### Given text:
════════════════

If the second defected ground unit 22 is provided with an L-shape
or quasi L-shape, the second defected ground unit 22 also can be
provided with an L-shaped or quasi L-shaped structure by means of
corresponding slot lines.
A first electrode plate 31 may be formed by the metal dielectric
substrate enclosed by part of the first slot line 211, and the
second slot line 212 or the third slot line 213 located at a same
side of the first slot line 211, the fourth slot line 224, the
fifth slot line 225 and the sixth slot line 226 in a same second
defected ground unit 22 located at a same side of the first slot
line 211. The first electrode plate 31 is provided with L-shape,
the number of the first electrode plates 31 is two (respectively
are the metal dielectric substrate enclosed by the second slot line
212 and the metal dielectric substrate enclosed by the third slot
line 213). The two first electrode plates 31 are axially symmetric
about the first central axis ab. A second electrode plate 32 is
formed by the metal dielectric substrate enclosed by part of the
first slot line 211, and the second slot line 212 or the third slot
line 213 located at the other side of the first slot line 211, the
fourth slot line 224, the fifth slot line 225 and the sixth slot
line 226 in a same second defected ground unit 22 located at
another side of the first slot line 211. The second electrode plate
32 is provided with L-shape, the number of the second electrode
plates 32 is two (respectively are the metal dielectric substrate
enclosed by the second slot line 212 and the metal dielectric
substrate enclosed by the third slot line 213), and the two second
electrode plates 32 are axially symmetric about the first central
axis ab.

════════════════

### Data shown:
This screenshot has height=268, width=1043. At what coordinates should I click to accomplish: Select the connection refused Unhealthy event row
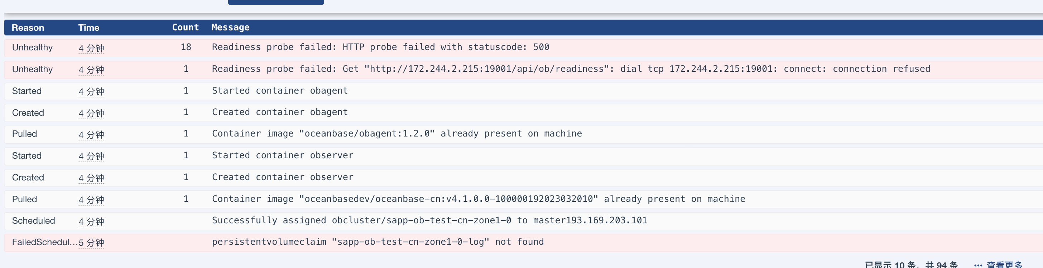coord(524,69)
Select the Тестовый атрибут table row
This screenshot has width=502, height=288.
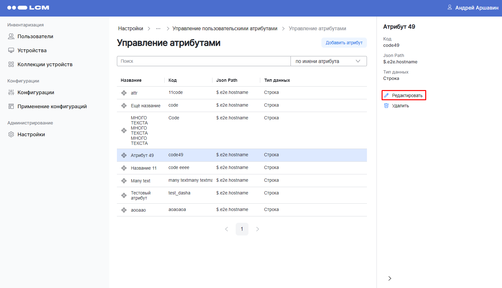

════════════════

### Written request A:
Please rewrite the defected ground passage from "If the second" up to and including "corresponding slot lines.", switching "corresponding" to "matching".
### Written request B:
Proceed with the defected ground passage, starting after its last sentence.
The listing is not needed.

### Final answer A:
If the second defected ground unit 22 is provided with an L-shape
or quasi L-shape, the second defected ground unit 22 also can be
provided with an L-shaped or quasi L-shaped structure by means of
matching slot lines.

### Final answer B:
A first inductor L.sub.S is formed by the metal dielectric
substrates which are provided between part of the first slot line
211 and the sixth slot lines 226, because there are four second
defected ground units 22, so there are four sixth slot lines 226,
each of the sixth slot lines 226 can form one first inductor
L.sub.S with part of the first slot line 211. Therefore, the number
of the first inductors L.sub.S is four. The two metal dielectric
substrates, which are located at a same side of the first slot line
211 and form the two first inductors L.sub.S respectively, are
interconnected to each other. The metal dielectric substrates used
to form the first inductors L.sub.S and the metal dielectric
substrate used to form the first electrode plates 31, which are
located at a same side of the first central axis ab, are
interconnected to each other. The metal dielectric substrates used
to form the first inductor L.sub.S and the metal dielectric
substrates used to form the second electrode plates 32, which are
located at a same side of the first central axis ab, are
interconnected to each other.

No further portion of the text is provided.